===== Provided passage

The effects of punctal occlusion on ocular surface have not studied well on a histological basis. There are few reports about ocular surface-punctal plug interactions in patients with dry eye syndrome^[37]–^[39].

Conjunctival impression cytology was used to investigate ocular surface changes following punctal occlusion. A statistically significant improvement in conjunctival impression cytology features; cohesion power, cell size, goblet cell density, N/C and degree of keratinization started 6mo post insertion in both groups compared to base line features. More significant improvement in ocular surface changes was found in the smart plug group compared to silicone group. Improvement of the degree of keratinization occurred in all smart plug treated eyes 100% versus 29 % in silicone plug treated eyes. Of 13.3% smart plug treated eyes show appearance of goblet cells which was not present before plug occlusion. Punctal plug occlusion provides improvement in tear film stability, ocular surface staining scores, conjunctival squamous metaplasia and goblet cell density in the present study which was comparable to Guzey et al^[37], Dursun et al^[38] and Li et al^[39]. Increased ocular surface exposure to essential tear components with punctal occlusion may be important for the genesis of these changes.

Although punctal occlusion is an effective therapy for severe dry eye, there are complications related to punctal plug insertions^[40]–^[41]. Frequent spontaneous loss of silicone plugs has been reported. In the present study 46.6% of silicone plugs were spontaneously lost. The retention rates for the different kind of the plugs have been reported to be about 50% after 1y^[14],^[29],^[32],^[41], on the other hand, silicone plug is easily removed when causing discomfort or irritation^[31],^[42].

==========

| Activity |
In the passage on punctal occlusion, what share of silicone plugs were spontaneously lost in the present study? The records after this passage are unrelated to it.

===== Material supplied

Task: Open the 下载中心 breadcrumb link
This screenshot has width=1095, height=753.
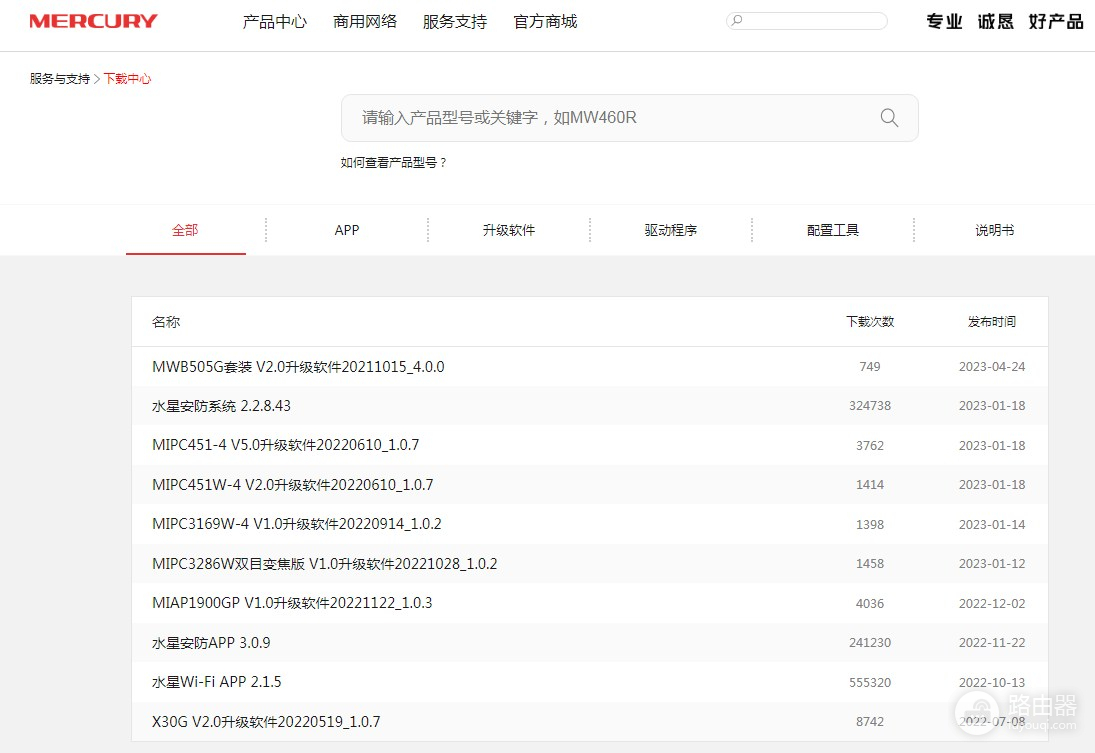Action: pos(127,78)
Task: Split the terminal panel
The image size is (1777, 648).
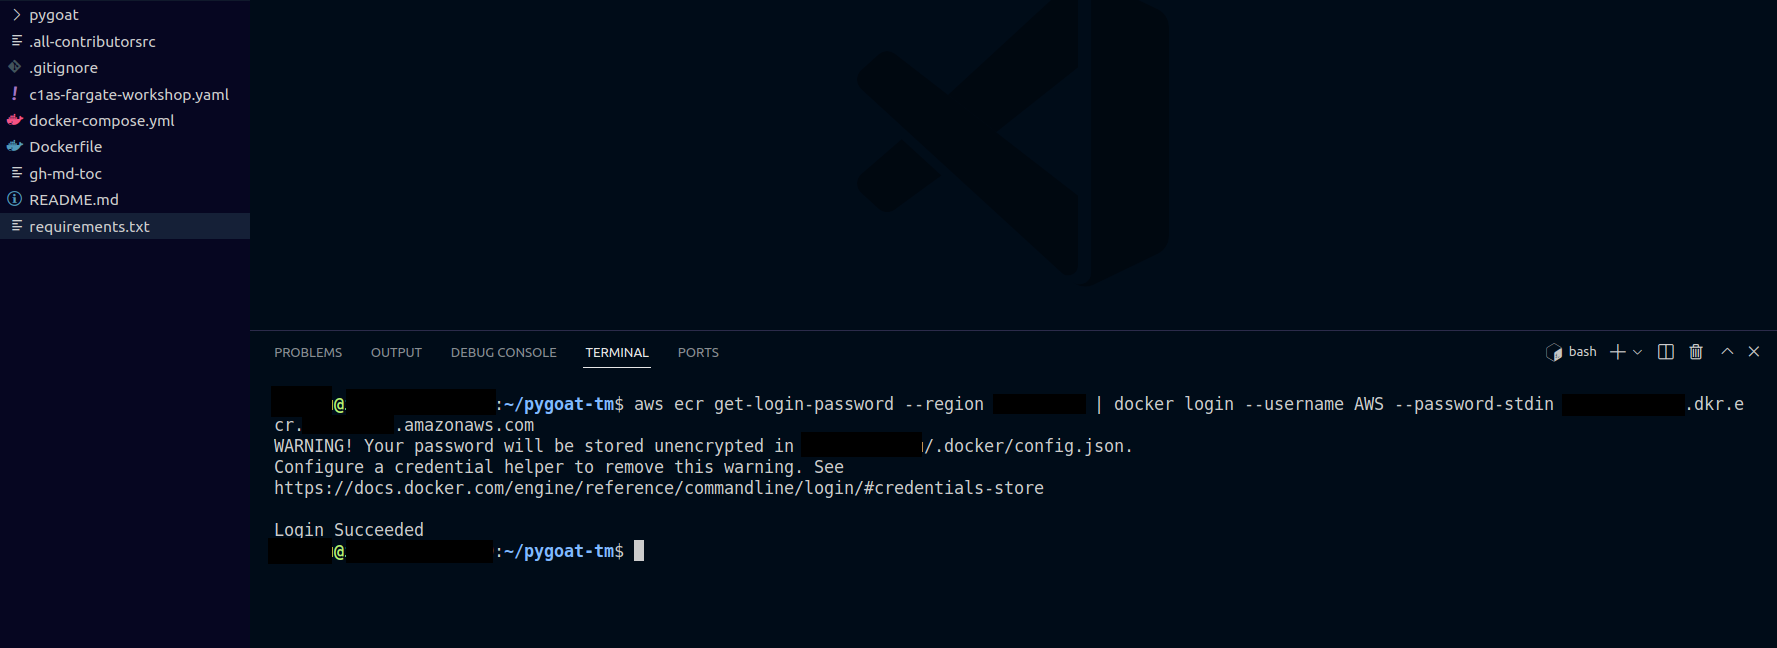Action: click(1666, 352)
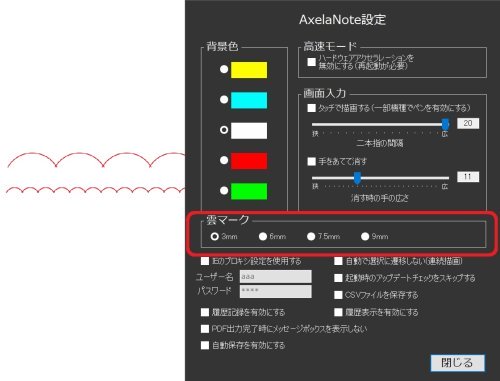Click the パスワード input field
The height and width of the screenshot is (381, 500).
(276, 291)
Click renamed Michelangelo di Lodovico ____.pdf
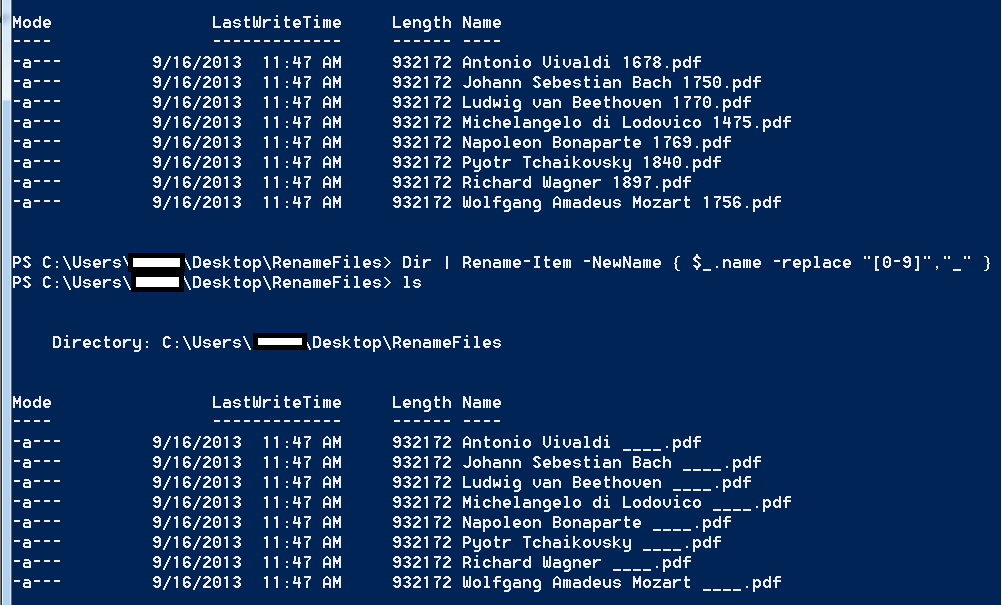The image size is (1002, 605). click(626, 503)
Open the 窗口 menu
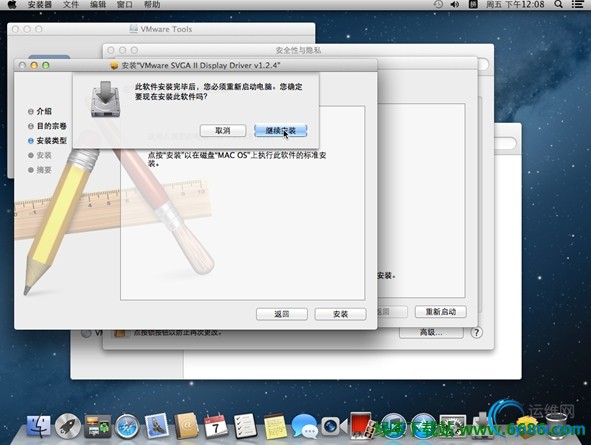591x445 pixels. coord(124,5)
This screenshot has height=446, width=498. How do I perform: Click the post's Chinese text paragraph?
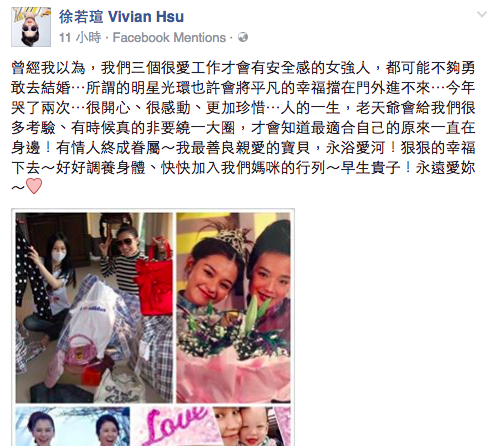pos(243,128)
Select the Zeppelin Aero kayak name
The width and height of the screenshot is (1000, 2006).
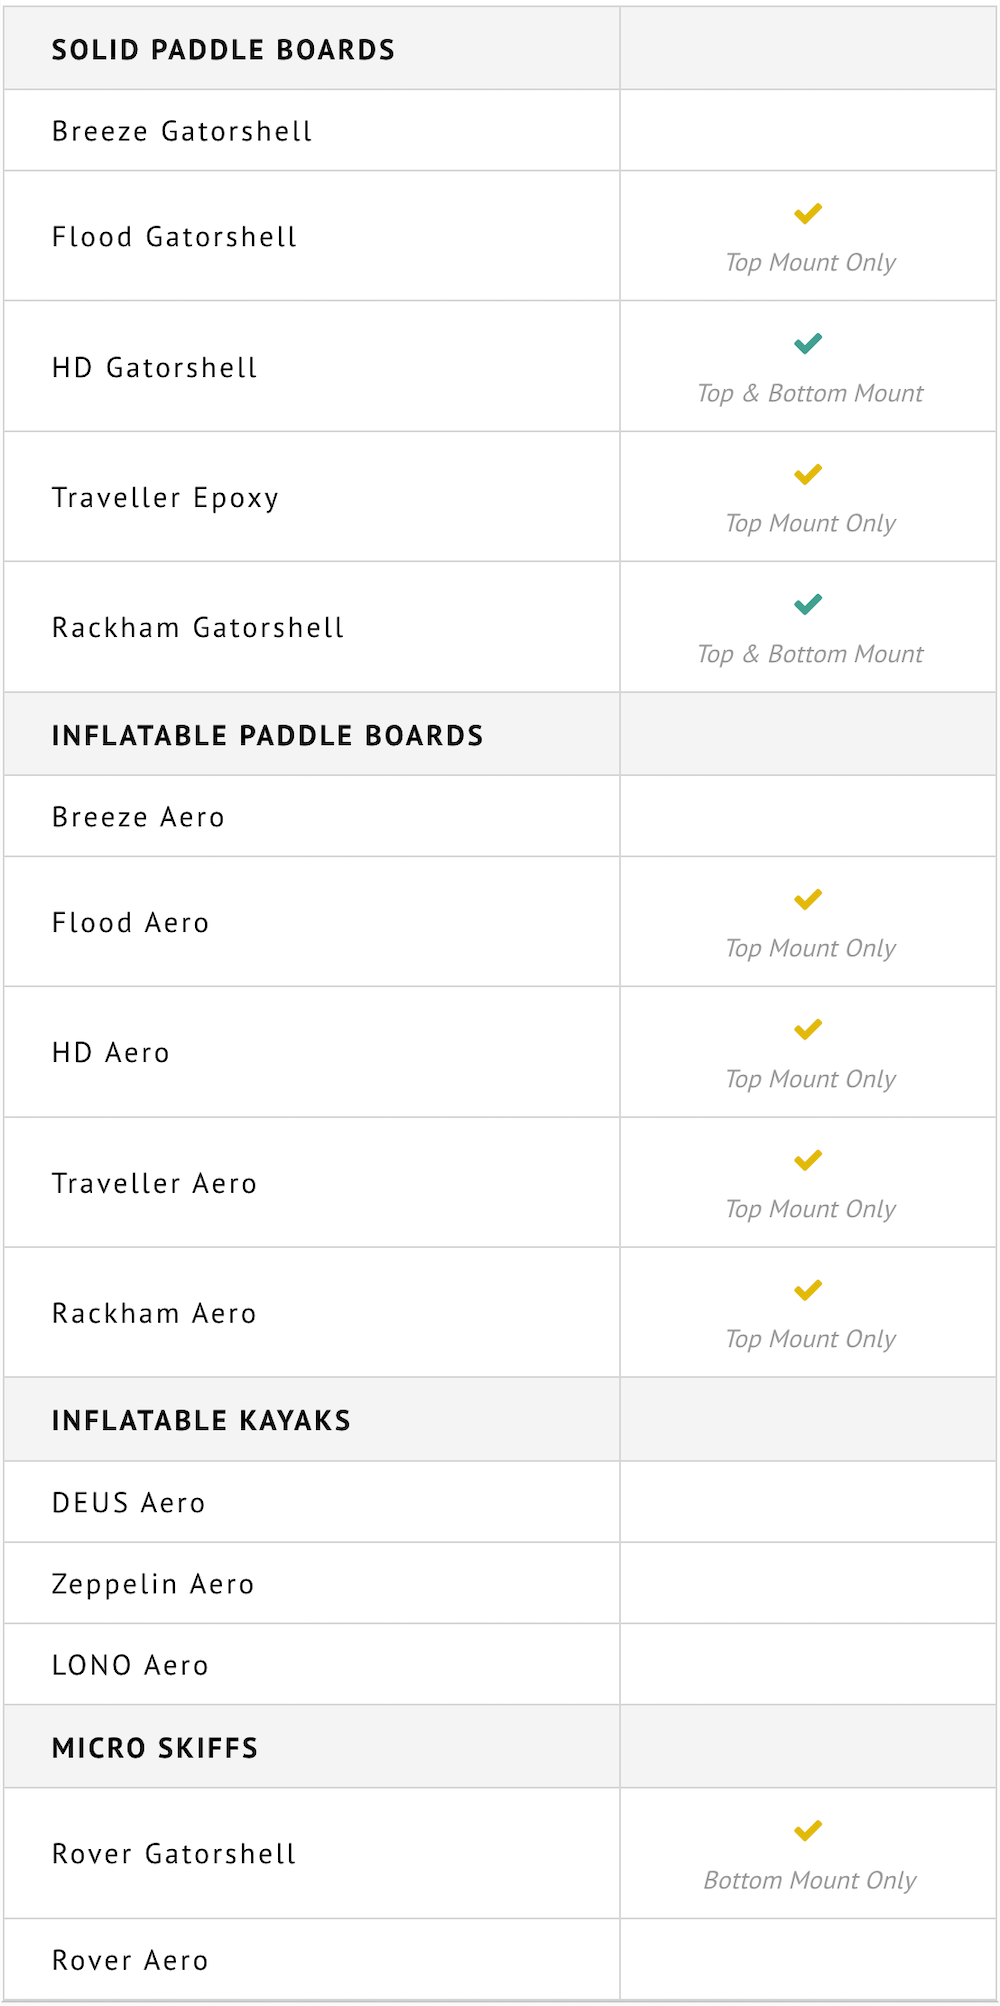point(153,1584)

==========

| Response below |
46.6% of the silicone plugs were spontaneously lost.